_TAREFA PROPOSTA_. Reproduza sem alterações um trecho do tópico do fórum sobre o script de usuários. Comece nas palavras que contêm "Você quer um" e pare logo depois de "dicas dos comandos.".

_TEXTO DO DOCUMENTO_.

#  > Desenvolvimento >  > Linguagens de Programação >  >  Script para gerenciar usuários e pastas

## lfernandosg

queria a ajuda de vcs para criar um script para gerenciar/criar/apagar usuários da seguinte forma:


1)ao rodar o script ele iria perguntar o nome do usuário:
Qual o nome do usuário: teste (exemplo )

com isso sairia o comando: adduser --home /home/ftp/teste(/upload e /download) --shell /bin/false --no-create-home teste

depois daria o comando : chown -R teste:teste /home/ftp/teste/upload

e uma opção para remover.


desde já agradeço.

----------


## orionstation

> queria a ajuda de vcs para criar um script para gerenciar/criar/apagar usuários da seguinte forma:
> 
> 
> 1)ao rodar o script ele iria perguntar o nome do usuário:
> Qual o nome do usuário: teste (exemplo )
> 
> com isso sairia o comando: adduser --home /home/ftp/teste(/upload e /download) --shell /bin/false --no-create-home teste
> 
> depois daria o comando : chown -R teste:teste /home/ftp/teste/upload
> ...


Você quer um script pronto ou ajuda pra montar um script ?

----------


## lfernandosg

não entendo do scripts então com base no que passei queria um pronto ou pelo menos que me dessem as dicas dos comandos.

_INFORMAÇÕES FORNECIDAS_.
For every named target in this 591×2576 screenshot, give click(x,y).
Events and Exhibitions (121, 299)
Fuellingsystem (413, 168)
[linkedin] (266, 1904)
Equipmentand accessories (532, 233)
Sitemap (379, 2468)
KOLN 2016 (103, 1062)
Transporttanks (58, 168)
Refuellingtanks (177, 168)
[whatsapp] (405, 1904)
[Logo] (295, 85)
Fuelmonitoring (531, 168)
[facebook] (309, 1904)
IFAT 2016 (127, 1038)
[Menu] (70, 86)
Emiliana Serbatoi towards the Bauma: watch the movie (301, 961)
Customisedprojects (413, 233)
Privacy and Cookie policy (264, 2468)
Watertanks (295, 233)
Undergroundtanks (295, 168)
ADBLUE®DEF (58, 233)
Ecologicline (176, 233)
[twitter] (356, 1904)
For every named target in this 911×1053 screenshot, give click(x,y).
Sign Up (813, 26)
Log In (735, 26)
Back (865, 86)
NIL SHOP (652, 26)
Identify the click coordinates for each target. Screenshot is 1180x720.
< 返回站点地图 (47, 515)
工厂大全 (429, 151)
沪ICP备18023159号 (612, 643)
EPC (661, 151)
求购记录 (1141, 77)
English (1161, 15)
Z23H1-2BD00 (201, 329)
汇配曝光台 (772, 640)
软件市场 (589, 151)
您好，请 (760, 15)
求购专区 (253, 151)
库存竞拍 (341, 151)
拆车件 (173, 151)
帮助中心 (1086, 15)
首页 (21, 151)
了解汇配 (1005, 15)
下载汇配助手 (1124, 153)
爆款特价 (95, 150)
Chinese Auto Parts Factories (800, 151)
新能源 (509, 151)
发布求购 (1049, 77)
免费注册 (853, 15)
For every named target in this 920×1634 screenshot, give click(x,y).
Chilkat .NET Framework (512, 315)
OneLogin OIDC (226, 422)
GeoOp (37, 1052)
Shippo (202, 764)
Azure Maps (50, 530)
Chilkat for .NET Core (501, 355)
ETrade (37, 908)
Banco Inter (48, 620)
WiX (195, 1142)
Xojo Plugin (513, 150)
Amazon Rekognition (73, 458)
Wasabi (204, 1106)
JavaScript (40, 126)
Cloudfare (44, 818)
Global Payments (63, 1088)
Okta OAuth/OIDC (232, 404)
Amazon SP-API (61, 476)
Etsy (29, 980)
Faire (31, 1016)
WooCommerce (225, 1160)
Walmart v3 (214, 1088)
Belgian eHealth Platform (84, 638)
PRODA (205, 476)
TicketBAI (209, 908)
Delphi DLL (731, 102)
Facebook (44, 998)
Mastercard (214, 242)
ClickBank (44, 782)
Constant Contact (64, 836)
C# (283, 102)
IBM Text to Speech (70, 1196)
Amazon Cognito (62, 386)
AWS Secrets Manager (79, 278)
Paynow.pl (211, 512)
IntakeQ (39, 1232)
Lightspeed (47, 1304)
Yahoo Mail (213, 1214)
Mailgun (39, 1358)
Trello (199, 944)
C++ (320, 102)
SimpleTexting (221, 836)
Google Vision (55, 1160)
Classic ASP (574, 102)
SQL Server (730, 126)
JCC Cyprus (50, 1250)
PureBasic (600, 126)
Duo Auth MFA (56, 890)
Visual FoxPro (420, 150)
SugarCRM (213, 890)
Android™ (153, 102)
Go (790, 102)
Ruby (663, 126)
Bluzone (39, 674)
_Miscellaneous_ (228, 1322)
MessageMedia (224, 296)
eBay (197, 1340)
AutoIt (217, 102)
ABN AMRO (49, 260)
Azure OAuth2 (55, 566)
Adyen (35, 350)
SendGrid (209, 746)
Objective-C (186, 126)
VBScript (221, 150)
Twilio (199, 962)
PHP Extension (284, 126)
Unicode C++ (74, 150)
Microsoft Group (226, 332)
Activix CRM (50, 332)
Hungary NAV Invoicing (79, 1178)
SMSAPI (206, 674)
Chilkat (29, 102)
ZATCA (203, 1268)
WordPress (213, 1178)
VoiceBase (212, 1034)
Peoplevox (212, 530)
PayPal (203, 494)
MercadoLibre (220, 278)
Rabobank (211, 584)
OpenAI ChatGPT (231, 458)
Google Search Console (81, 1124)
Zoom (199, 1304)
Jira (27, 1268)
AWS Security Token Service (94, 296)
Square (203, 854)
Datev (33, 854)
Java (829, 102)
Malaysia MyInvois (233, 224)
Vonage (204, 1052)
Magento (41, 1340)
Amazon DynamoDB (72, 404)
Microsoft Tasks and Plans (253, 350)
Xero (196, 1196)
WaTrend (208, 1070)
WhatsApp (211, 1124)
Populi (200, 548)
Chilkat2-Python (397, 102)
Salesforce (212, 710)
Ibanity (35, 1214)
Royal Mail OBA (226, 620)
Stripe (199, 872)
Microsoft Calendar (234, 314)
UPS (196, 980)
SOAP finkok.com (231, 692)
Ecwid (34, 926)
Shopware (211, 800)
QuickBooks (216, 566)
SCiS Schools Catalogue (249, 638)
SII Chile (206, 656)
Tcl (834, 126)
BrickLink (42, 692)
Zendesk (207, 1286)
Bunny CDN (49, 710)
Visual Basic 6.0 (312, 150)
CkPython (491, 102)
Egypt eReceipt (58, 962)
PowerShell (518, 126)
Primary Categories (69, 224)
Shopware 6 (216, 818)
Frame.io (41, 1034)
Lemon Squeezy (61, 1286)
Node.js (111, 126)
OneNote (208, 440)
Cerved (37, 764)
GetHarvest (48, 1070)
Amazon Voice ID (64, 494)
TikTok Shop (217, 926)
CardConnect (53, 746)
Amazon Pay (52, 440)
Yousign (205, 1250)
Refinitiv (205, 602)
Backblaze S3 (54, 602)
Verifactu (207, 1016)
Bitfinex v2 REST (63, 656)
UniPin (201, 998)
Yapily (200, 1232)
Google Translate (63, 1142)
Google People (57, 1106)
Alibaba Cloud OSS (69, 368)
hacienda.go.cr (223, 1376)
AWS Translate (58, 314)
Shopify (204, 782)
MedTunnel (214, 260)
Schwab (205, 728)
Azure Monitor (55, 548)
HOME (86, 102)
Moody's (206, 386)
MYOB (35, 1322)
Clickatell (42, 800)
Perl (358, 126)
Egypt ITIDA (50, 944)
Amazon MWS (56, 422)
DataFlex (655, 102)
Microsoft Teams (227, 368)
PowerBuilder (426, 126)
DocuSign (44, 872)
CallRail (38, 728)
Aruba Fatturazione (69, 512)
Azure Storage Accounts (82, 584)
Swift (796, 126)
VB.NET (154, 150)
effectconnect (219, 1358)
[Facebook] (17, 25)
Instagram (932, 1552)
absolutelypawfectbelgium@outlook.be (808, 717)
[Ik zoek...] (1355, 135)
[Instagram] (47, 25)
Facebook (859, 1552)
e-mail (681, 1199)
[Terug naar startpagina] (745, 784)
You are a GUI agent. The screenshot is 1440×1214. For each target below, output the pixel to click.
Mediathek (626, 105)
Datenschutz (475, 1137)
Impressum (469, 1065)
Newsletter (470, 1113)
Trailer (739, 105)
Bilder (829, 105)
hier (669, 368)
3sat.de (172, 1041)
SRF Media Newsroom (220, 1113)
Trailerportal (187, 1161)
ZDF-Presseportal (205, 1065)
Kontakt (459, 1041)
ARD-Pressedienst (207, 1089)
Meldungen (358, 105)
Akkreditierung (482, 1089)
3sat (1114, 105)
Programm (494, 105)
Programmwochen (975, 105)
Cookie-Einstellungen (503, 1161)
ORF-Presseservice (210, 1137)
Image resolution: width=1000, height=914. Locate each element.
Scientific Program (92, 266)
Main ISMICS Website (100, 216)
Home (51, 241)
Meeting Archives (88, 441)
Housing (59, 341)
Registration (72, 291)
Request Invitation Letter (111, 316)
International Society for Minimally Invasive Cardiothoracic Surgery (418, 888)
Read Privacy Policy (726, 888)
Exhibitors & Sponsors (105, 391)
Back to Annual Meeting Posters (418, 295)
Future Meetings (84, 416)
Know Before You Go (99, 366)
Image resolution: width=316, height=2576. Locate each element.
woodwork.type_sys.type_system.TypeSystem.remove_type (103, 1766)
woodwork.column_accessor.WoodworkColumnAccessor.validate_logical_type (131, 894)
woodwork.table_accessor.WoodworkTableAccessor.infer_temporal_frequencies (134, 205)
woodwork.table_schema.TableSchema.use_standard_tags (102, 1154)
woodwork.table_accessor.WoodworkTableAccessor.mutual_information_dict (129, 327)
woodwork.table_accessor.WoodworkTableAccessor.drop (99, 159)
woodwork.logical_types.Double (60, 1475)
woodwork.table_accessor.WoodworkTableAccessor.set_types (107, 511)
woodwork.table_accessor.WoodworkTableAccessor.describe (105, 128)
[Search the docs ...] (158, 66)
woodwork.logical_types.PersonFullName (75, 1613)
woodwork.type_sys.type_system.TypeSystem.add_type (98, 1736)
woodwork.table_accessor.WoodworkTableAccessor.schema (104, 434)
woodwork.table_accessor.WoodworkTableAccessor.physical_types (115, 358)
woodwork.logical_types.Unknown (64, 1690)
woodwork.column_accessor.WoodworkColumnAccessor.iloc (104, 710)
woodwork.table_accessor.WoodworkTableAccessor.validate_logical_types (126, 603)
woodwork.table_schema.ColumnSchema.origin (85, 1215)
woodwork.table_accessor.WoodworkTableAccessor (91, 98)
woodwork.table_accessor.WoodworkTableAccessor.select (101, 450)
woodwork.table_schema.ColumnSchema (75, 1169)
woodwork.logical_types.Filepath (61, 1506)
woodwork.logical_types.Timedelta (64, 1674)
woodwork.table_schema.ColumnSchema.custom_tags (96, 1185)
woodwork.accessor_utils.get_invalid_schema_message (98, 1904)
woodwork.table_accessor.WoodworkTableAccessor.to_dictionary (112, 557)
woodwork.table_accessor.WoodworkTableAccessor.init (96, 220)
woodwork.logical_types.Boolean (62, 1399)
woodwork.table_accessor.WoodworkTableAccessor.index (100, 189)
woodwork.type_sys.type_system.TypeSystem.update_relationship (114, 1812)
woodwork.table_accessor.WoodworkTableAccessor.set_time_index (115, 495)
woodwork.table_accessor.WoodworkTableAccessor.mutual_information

_RESPOSTA CORRETA_.
Você quer um script pronto ou ajuda pra montar um script ?

----------


## lfernandosg

não entendo do scripts então com base no que passei queria um pronto ou pelo menos que me dessem as dicas dos comandos.